Still, some are skeptical that an organization like MoveOn.org must be up to something. An anonymous writer at CounterPunch has alleged that The 99% Spring is really a MoveOn.org front for the Democratic Party, here quoting activist John Stauber:
[“]In this latest case, the so-called 99 Spring, MoveOn is enlisting other NGOs to create the appearance of a populist uprising from the Left, when it’s all about keeping the rabble in line and aimed at the Republicans to re-elect Obama,” he continued.
As will be seen throughout this series on foundation-funded Democratic Party aligned non-profit groups poisoning the genuine grassroots, MoveOn.org is far from the only culprit playing this rotten and cynical game.
CounterPunch also cites former MoveOn.org employee Ilyse Hogue’s controversial article in The Nation, “Occupy is Dead! Long Live Occupy!”, which contends that Occupy’s modus operandi has outlived its usefulness — while having fired up the more established institutions. A 99% Spring, therefore, would seem to be Occupy’s grown-up, more institution-friendly replacement. The CounterPunch article has circulated on Occupy organizer email lists, spreading fears that progressive organizations are trying to hijack OWS’ energy or co-opt its message for their own purposes.
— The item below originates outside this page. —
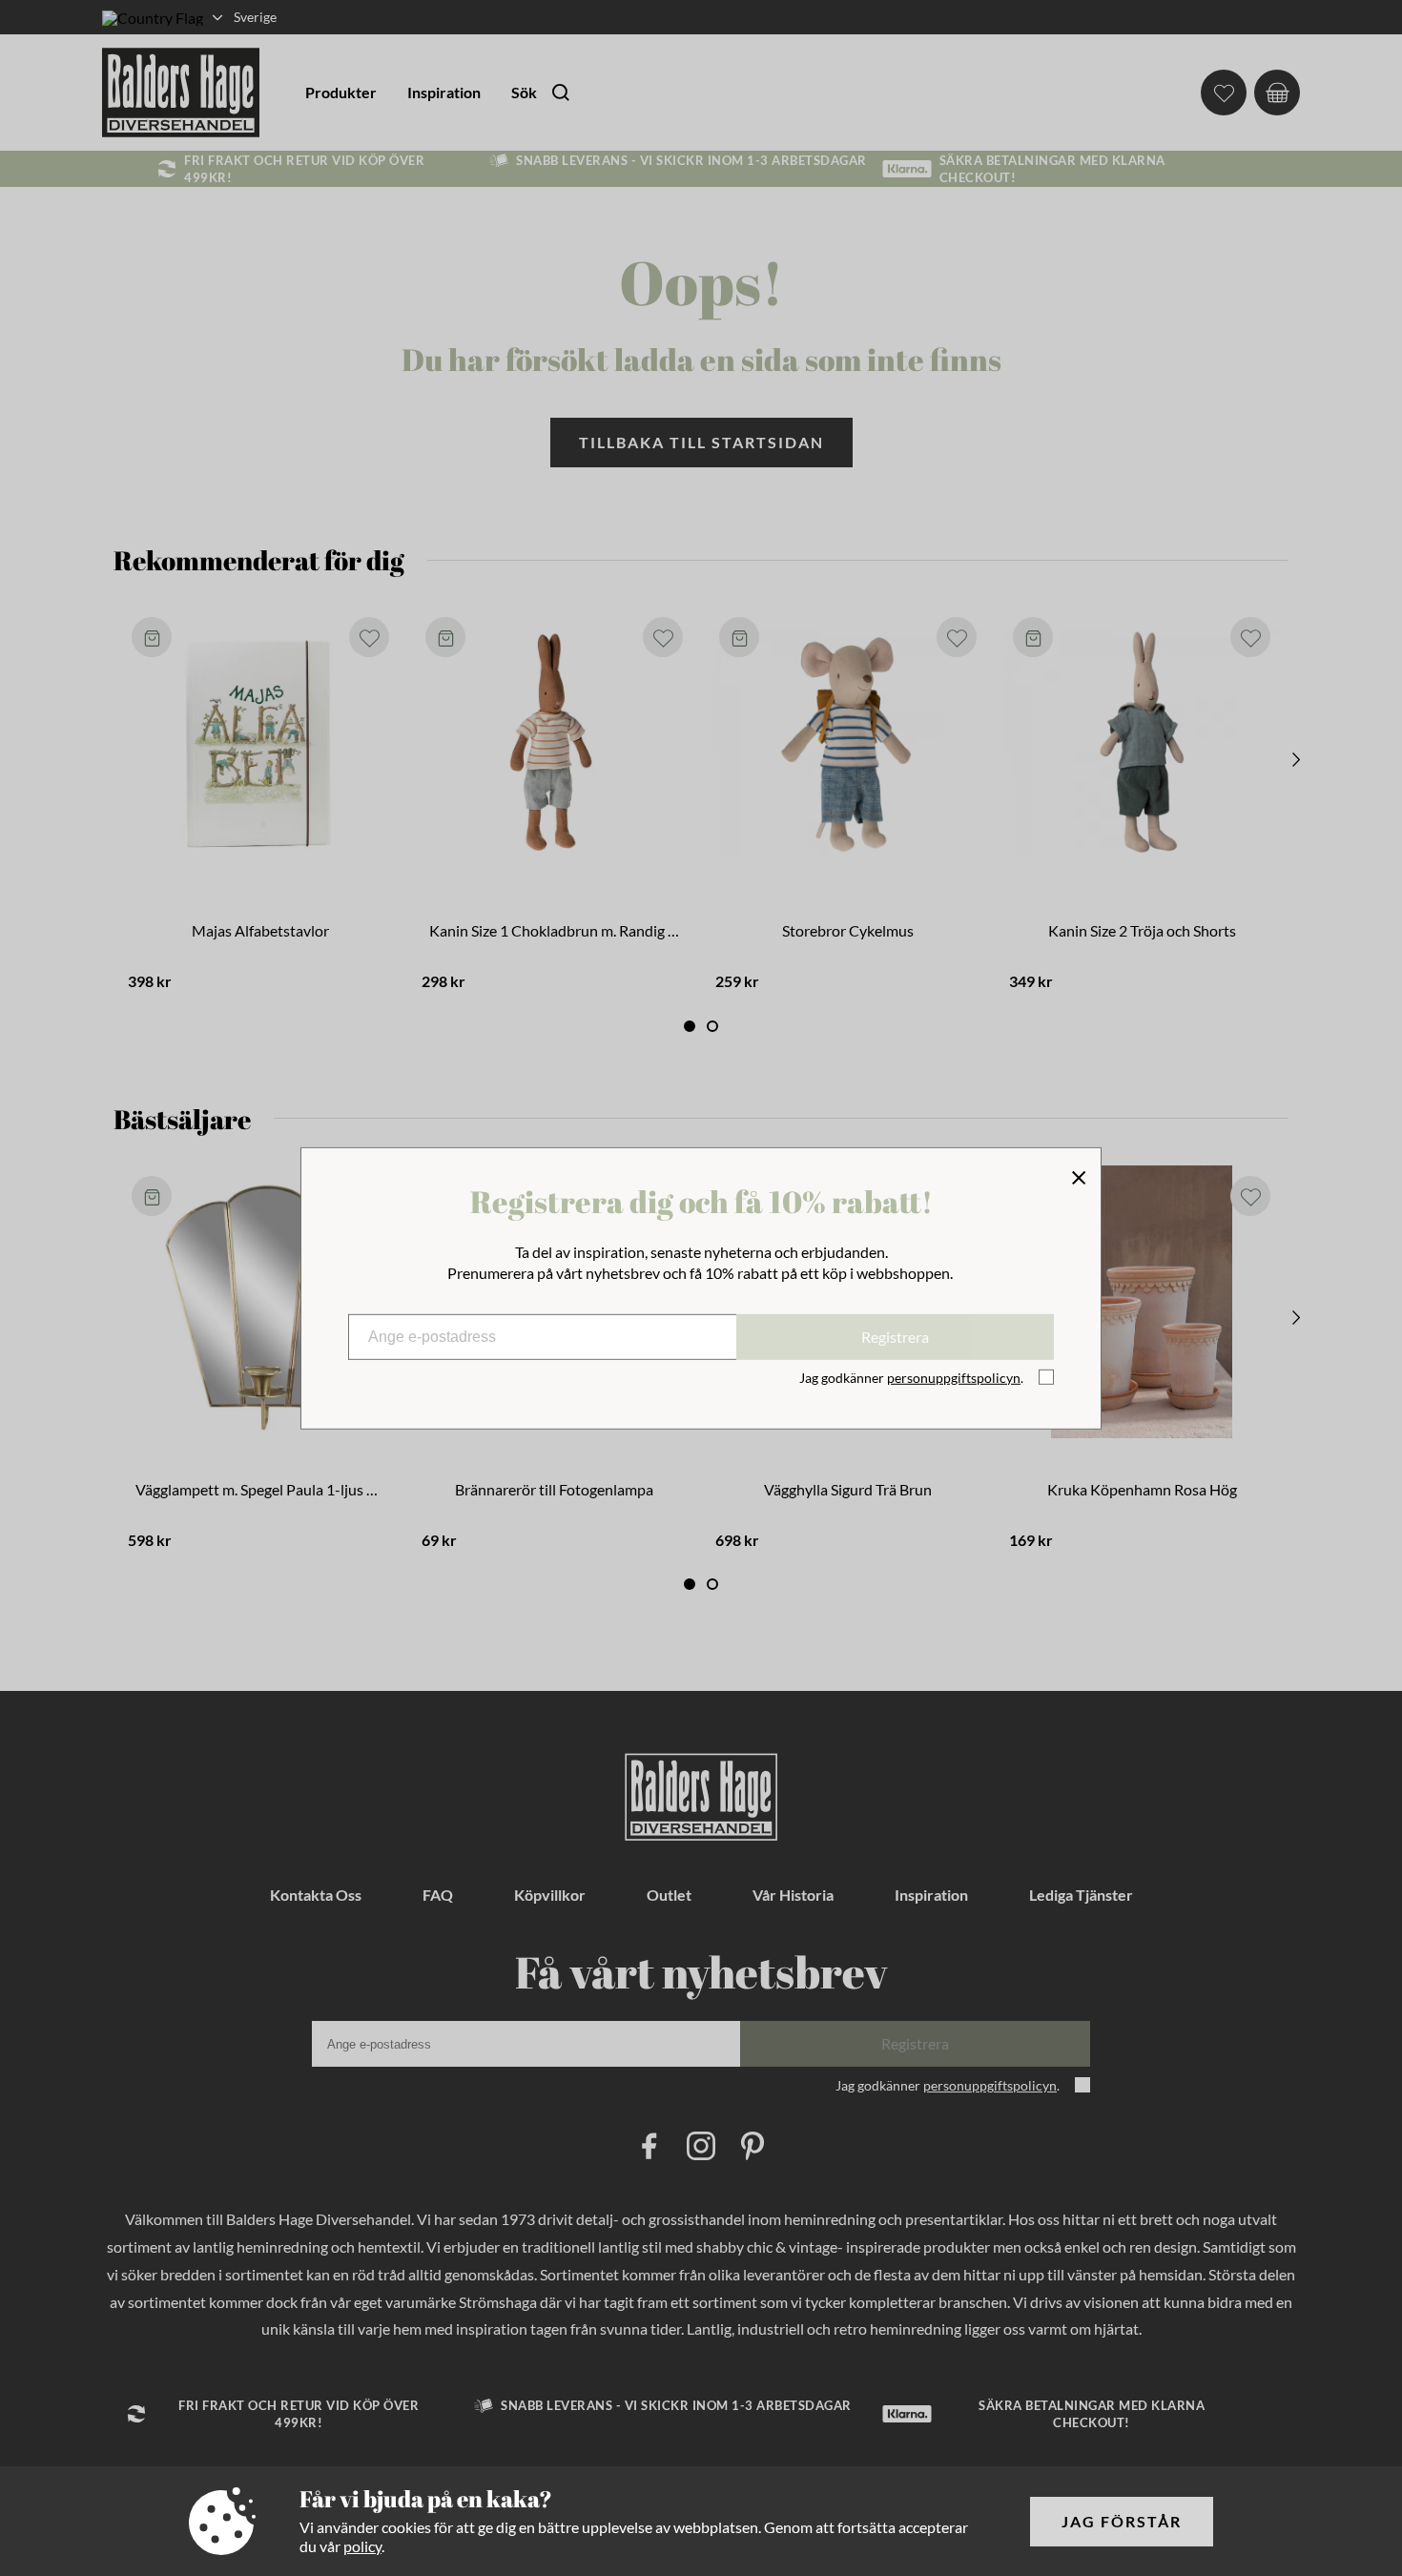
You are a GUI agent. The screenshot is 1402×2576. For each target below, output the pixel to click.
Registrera (895, 1337)
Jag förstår (1122, 2521)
But, in the same issue of The Nation, historian Frances Fox Piven rejects the “false dilemma” between electoral politics and protest movements. Piven argues that
movements work against politicians because they galvanize and polarize voters and threaten to cleave the majorities and wealthy backers that politicians work to hold together. … [T]he great victories that have been won in the past were won precisely because politicians were driven to make choices in the form of policy concessions that would win back some voters, even at the cost of losing others.
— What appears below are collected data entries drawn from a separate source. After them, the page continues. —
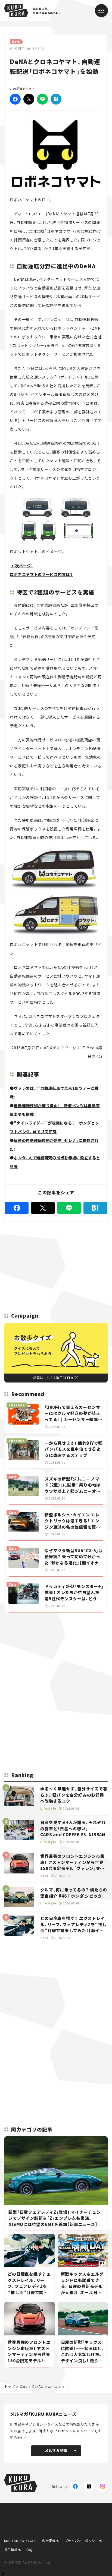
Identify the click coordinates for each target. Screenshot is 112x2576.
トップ (9, 2386)
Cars (23, 2386)
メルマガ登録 (56, 2450)
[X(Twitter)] (88, 2486)
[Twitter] (28, 99)
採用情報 (11, 2549)
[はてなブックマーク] (56, 99)
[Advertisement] (56, 1655)
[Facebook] (15, 99)
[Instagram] (102, 2486)
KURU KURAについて (20, 2540)
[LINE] (42, 99)
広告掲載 (48, 2540)
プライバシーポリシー (81, 2540)
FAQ (29, 2549)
The Occupy movement and establishmentarian anything — politics, corporations, non-profits — will always have an odd relationship, but that they would have some relationship is inevitable. Just as many Occupy organizers have backgrounds working in more traditional organizations, it’s hard to imagine The 99% Spring without the inspiration of Occupy. “It says something about the power of the Occupy movement,” says Zack Malitz, a Tar Sands Action volunteer who is planning a 99% Spring training,“to have made it politically possible for so many organizations to commit to training 100,000 people for nonviolent direct action.”
But OWS is about more than just direct action. Its emphasis on horizontalism and decentralization is at the heart of its approach to achieving social change as well. The OWS General Assembly’s “ Statement of Autonomy” warns, “Any organization is welcome to support us with the knowledge that doing so will mean questioning your own institutional frameworks of work and hierarchy and integrating our principles into your modes of action.” It’s not clear to what extent organizers of The 99% Spring intend to do this. It may end up happening just by default, because so many people have been involved in Occupy encampments over the past few months, participating in Occupy culture.
The organizers of The 99% Spring have been careful not to imply that they are OWS. “We don’t want to pretend that this is an Occupy-endorsed thing,” says Joy Cushman. “But the 99 percent and 1 percent frame is very helpful to explain our understanding of the world and our constituency.” She adds that individual occupiers have been involved as trainers and in shaping the curriculum for The 99% Spring. “The energy that they bring, the moral clarity is very helpful for more institutional groups — unions, MoveOn. It’s radicalizing them, in a way.”